Dataset: Begin
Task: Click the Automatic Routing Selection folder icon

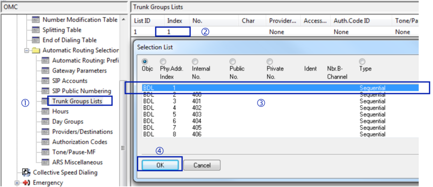Action: point(36,50)
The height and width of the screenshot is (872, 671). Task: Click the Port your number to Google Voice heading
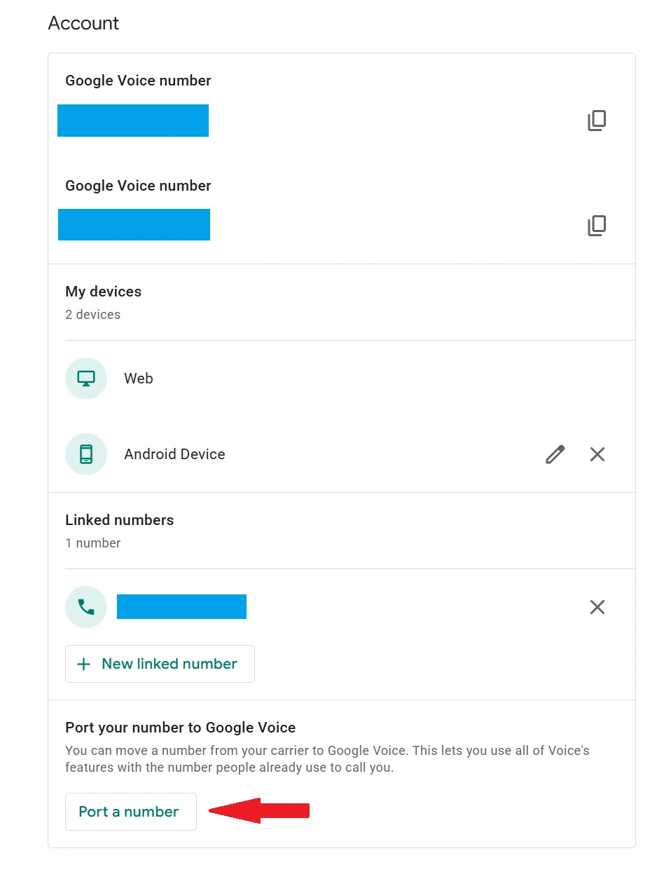(180, 728)
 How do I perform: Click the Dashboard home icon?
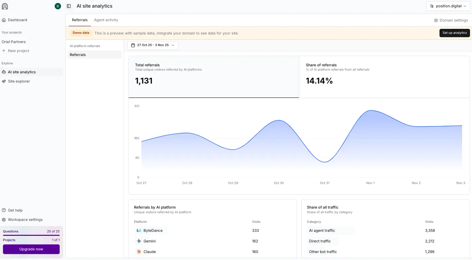coord(4,20)
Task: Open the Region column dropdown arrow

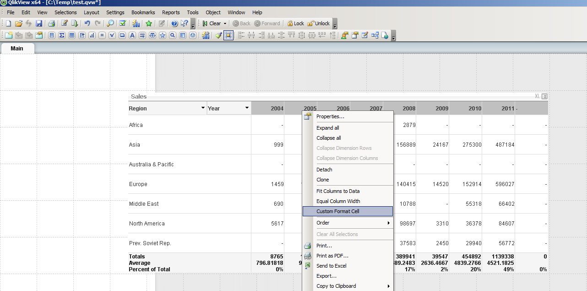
Dataset: End
Exercise aim:
Starting at the line that holds "The height and", retype every line through the end of the data, both ends included. Pictures stay out of the copy.

Answer below:
The height and width of the screenshot is (872, 671). Task: Click the Port your number to Google Voice heading
(180, 728)
 How do I perform: Click the Dashboard home icon?
coord(4,20)
Task: Open the Region column dropdown arrow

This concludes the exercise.